Though mentors have become more common, Gen Z has less access to mentoring resources

If it weren’t for his mentor, Kevin Villanueva, 19, says he may not have overcome all the necessary hurdles to getting into the prestigious business college of his dreams.

His mentor, Cal Mullan, entered his life at just the right time in 2019 – on the eve of the pandemic – as Villanueva, then 16, was gearing up for what he would discover to be a daunting college admissions process. The scholarship applications and personal statements and deadlines, not to mention the mental health toll of it all.

“It honestly was so nice to have someone by my side, to kind of relieve all that stress and take some of that off my plate,” said Villanueva, who grew up in New York City and is the first in his family to attend college. Now a sophomore marketing major at Babson College in Wellesley, Massachusetts, Villanueva continues to talk with Mullan on a near-daily basis. Mullan is in investment banking, and Villanueva often practices entrepreneurial pitches in front of him.

"My mentor has helped me out a lot being so far away from home, not knowing anyone in college being first-generation."

Over the past half-century or so, mentoring has become significantly more common. Yet that trend appears to have stalled in recent years, revealing yet another impact of the COVID-19 pandemic and other societal shifts on today’s young adults.

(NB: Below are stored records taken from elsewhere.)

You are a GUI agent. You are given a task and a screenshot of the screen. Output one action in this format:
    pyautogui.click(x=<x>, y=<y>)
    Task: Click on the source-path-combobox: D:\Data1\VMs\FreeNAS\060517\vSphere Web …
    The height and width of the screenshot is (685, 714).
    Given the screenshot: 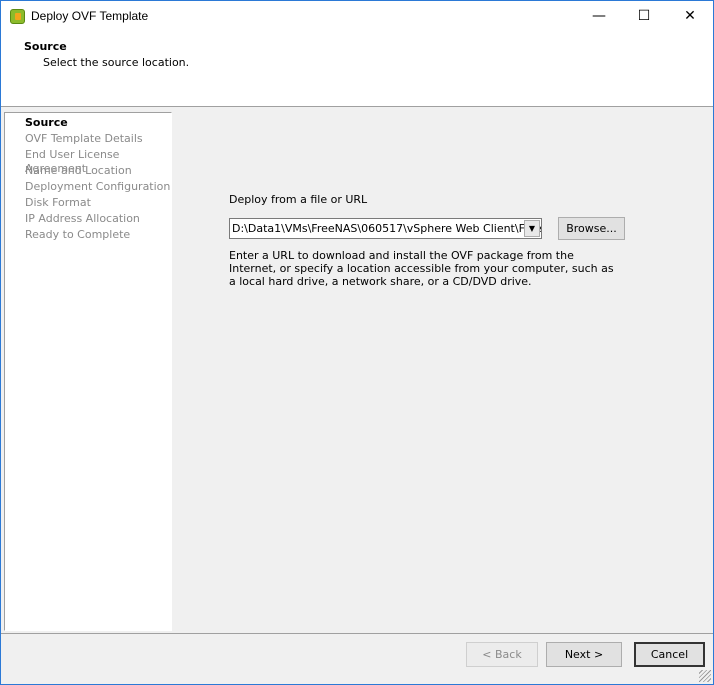 What is the action you would take?
    pyautogui.click(x=386, y=228)
    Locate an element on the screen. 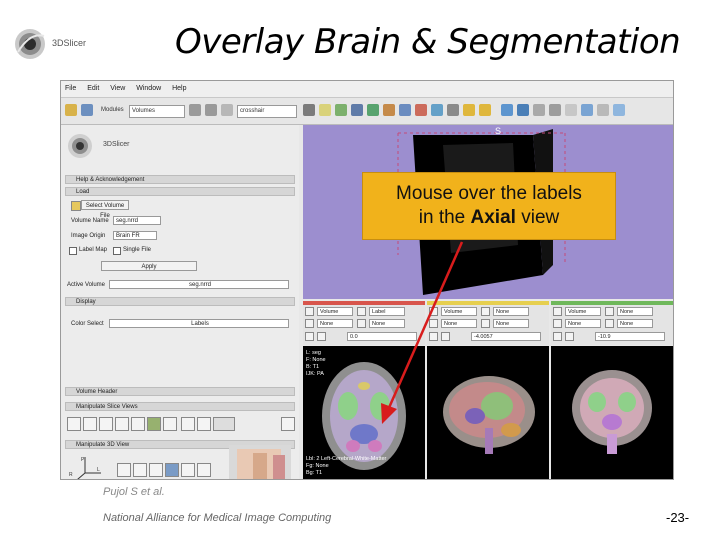 This screenshot has width=720, height=540. green-offset-field: -10.9 is located at coordinates (630, 336).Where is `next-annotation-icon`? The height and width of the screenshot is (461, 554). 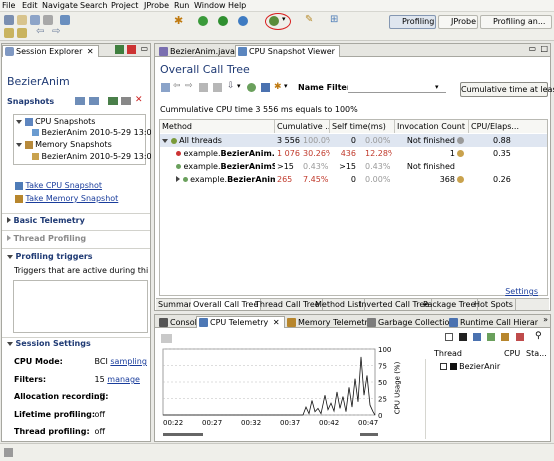 next-annotation-icon is located at coordinates (9, 33). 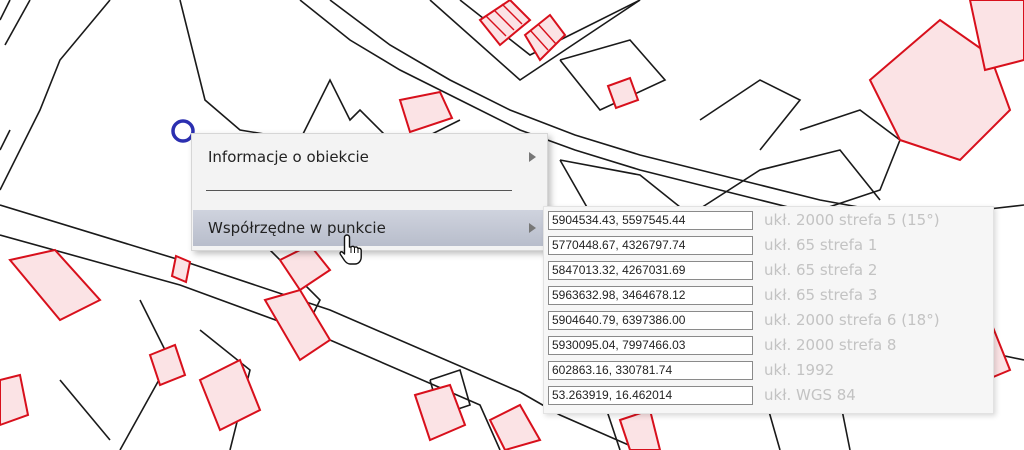 I want to click on menu-separator, so click(x=359, y=190).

MENTOR, a national nonprofit that advocates and provides resources for mentoring, recently studied trends in mentorship over time, providing the results exclusively to USA TODAY.

Here’s an overview of some of the findings.

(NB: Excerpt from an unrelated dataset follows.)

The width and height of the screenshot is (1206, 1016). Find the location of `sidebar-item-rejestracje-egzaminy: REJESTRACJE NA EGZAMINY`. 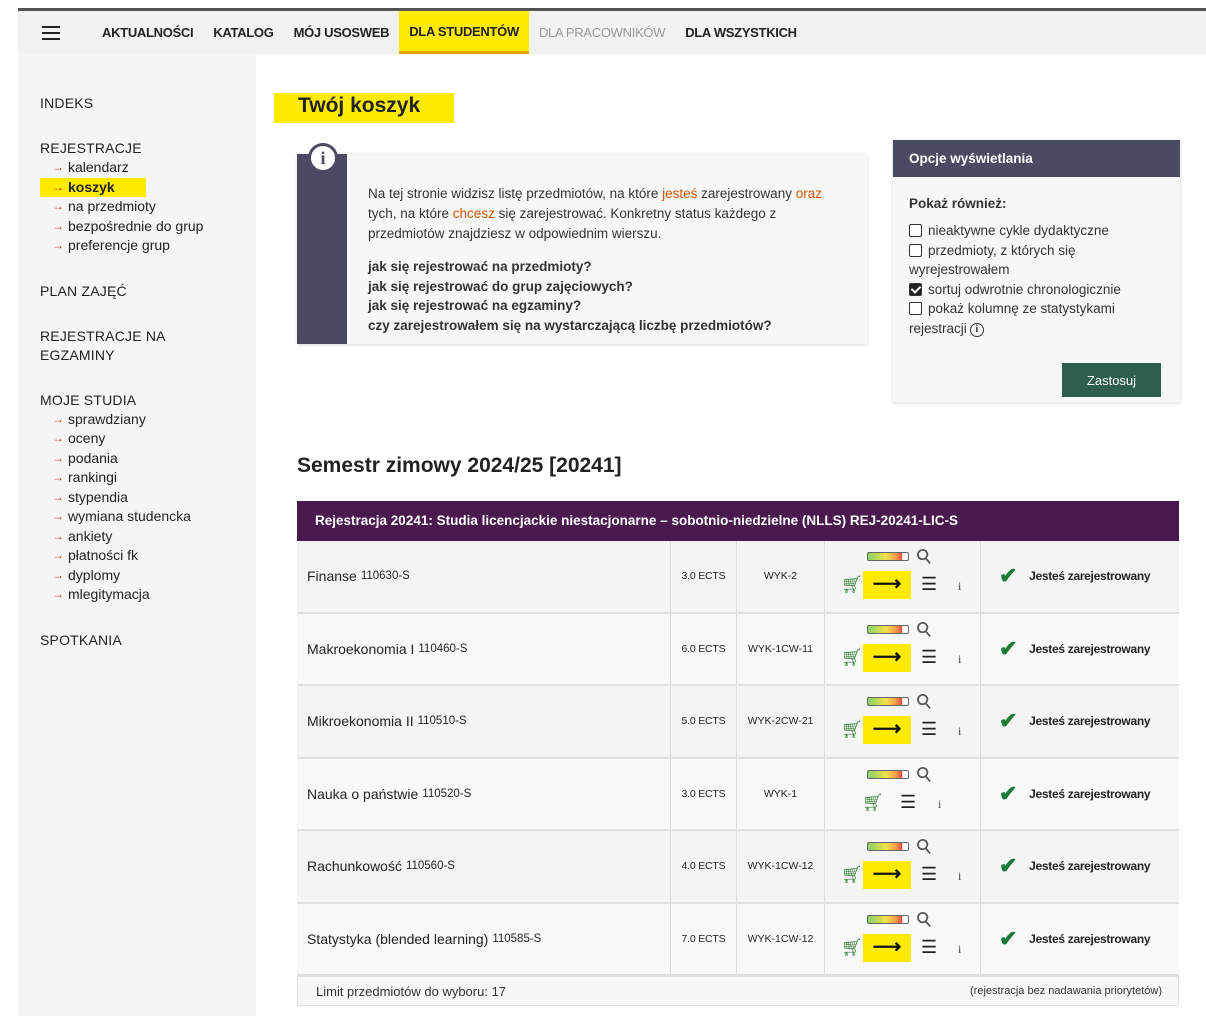

sidebar-item-rejestracje-egzaminy: REJESTRACJE NA EGZAMINY is located at coordinates (148, 346).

Learning loss: Gap between low- and high-performers grew during COVID

Who gets to be mentored?

Kevin Villanueva with his mom at his high school graduation.
Kevin Villanueva with his mom at his high school graduation.

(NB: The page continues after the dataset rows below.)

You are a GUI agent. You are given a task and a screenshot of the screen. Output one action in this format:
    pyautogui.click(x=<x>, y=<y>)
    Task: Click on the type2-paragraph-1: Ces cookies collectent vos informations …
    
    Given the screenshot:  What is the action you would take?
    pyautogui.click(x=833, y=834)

Today's younger generations report higher rates of mentoring than older ones. Fifty-six percent of all adults say they had a mentor, compared with 66% of those under 40. The trend is primarily thanks to an increase in programs that facilitate formal mentoring relationships.

Because those programs have largely focused on low-income students of color, mentorship rates have seen significant growth in those communities. According to the report, these “are increasingly reaching youth who have experienced the highest number of adverse life experiences."

Yet overall, the report notes, ​​mentoring relationships – especially those that occur naturally, such as that with a camp counselor – remain "considerably more prevalent among youth growing up in wealthier households."

Opinion: Girls Inc. relies on mentoring to help develop a next generation of women leaders

What does mentoring look like for Gen Z?

A similar study conducted a decade ago found that one in three young people were growing up without a mentor. Given other signs of progress on the equity and programmatic front, researchers sought out to see whether that gap has closed.

But among Gen Z, particularly its youngest members (those ages 18-21), the presence of mentors appears to have declined.

Prevalence of having had a mentor while growing up, by generational cohort
Prevalence of having had a mentor while growing up, by generational cohort

Recent years have seen a noticeable uptick in youth reporting they've had no mentor at all. Young people now 18-21 are 5 percentage points more likely than slightly older members of Gen Z to say they haven't had a mentor.

One striking data point for Native Americans, who used to have some of the highest rates of mentorship: 43% of Gen Z tribal youth say they've had no mentor. "Within a generation," the study says, "Native Americans have gone from one of the groups most likely to have had mentors to the group least likely to report them."

Online or in-person? Gen Z and millennials find digital life more memorable, study shows

How did the pandemic affect mentoring?

The pandemic put most mentoring programs on hold for at least some time and limited participants' ability to meet in person. Typically, mentors have met with mentees in settings such as schools, workplaces and after-school programs and other clubs.

But COVID isn't entirely responsible for the drop-off, the report suggests. The trend started emerging before the pandemic, it notes, citing economic and racial divides and shifting barriers to mentoring as possible reasons.

Either way, advocates say the need for mentorship has never been greater. A majority – roughly two in three – of 18- to 21-year-olds say they can recall times they wished they had a mentor but didn’t, compared with smaller majorities of millennials and Gen-X members.

Youth mental health: US schools failing in fight against crisis, report card finds

Rates of anxiety and depression among young people have surged in the years leading up to and since the pandemic's onset.

Villanueva, who was paired with Mullan through a program called iMentor, hopes progress on efforts to expand mentoring resumes.

"Every young teenager, young adult needs someone in their life to look up to," he said. "Many kids from the Bronx (like me) often don't have a role model to look up to, or they don't have someone who has gone to college. And oftentimes, all it takes is exposure ... to have those ambitions, to have those dreams."